#### PAGE EXTRACT ####

Published Feb 26, 2026
How Cann Tested Whether AppLovin's ROAS Was Real and Saved Half a Million in Wasted Spend
AppLovin was reporting 2-16x ROAS. Cann's growth team didn't buy it. BlueAlpha designed a geo holdout test that measured actual sales lift against a Bayesian counterfactual, and the result was zero measurable performance gain at current spend levels. That answer freed $40K/month for channels that actually convert.
Incrementality


Who Is Cann and Why Were They Skeptical of AppLovin?
Cann makes cannabis-infused beverages sold direct-to-consumer through their Shopify store. Their marketing philosophy is performance-first and CAC-driven. They don't trust platform dashboards that can't be cross-referenced against real purchase data.
At the time of this test, Cann was running a variety of paid channels including Meta, Snap, and AppLovin. They were looking to scale their growth through paid acquisition but were skeptical of AppLovin's performance. Their monthly AppLovin spend was approximately $40K.

####

*PROBLEM TO SOLVE*
Could you set down the whole Cann and AppLovin case study word for word, from the publication date through the closing sentence about monthly spend?

#### COLLECTED MATERIAL ####

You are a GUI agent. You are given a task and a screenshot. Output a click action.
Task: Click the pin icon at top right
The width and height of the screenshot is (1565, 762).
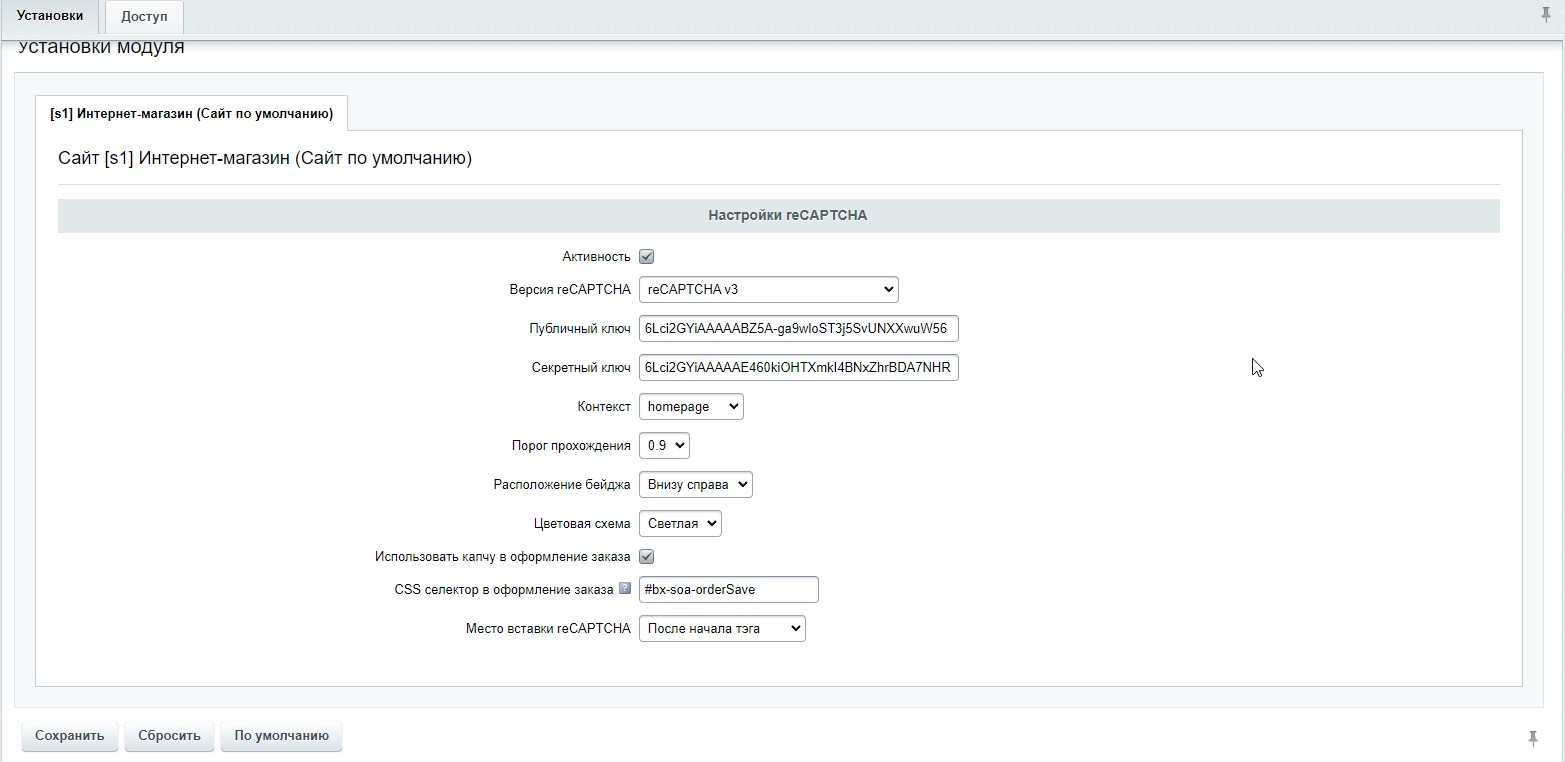(x=1545, y=15)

####

*OUTPUT OF THE TASK*
Published Feb 26, 2026
How Cann Tested Whether AppLovin's ROAS Was Real and Saved Half a Million in Wasted Spend
AppLovin was reporting 2-16x ROAS. Cann's growth team didn't buy it. BlueAlpha designed a geo holdout test that measured actual sales lift against a Bayesian counterfactual, and the result was zero measurable performance gain at current spend levels. That answer freed $40K/month for channels that actually convert.
Incrementality


Who Is Cann and Why Were They Skeptical of AppLovin?
Cann makes cannabis-infused beverages sold direct-to-consumer through their Shopify store. Their marketing philosophy is performance-first and CAC-driven. They don't trust platform dashboards that can't be cross-referenced against real purchase data.
At the time of this test, Cann was running a variety of paid channels including Meta, Snap, and AppLovin. They were looking to scale their growth through paid acquisition but were skeptical of AppLovin's performance. Their monthly AppLovin spend was approximately $40K.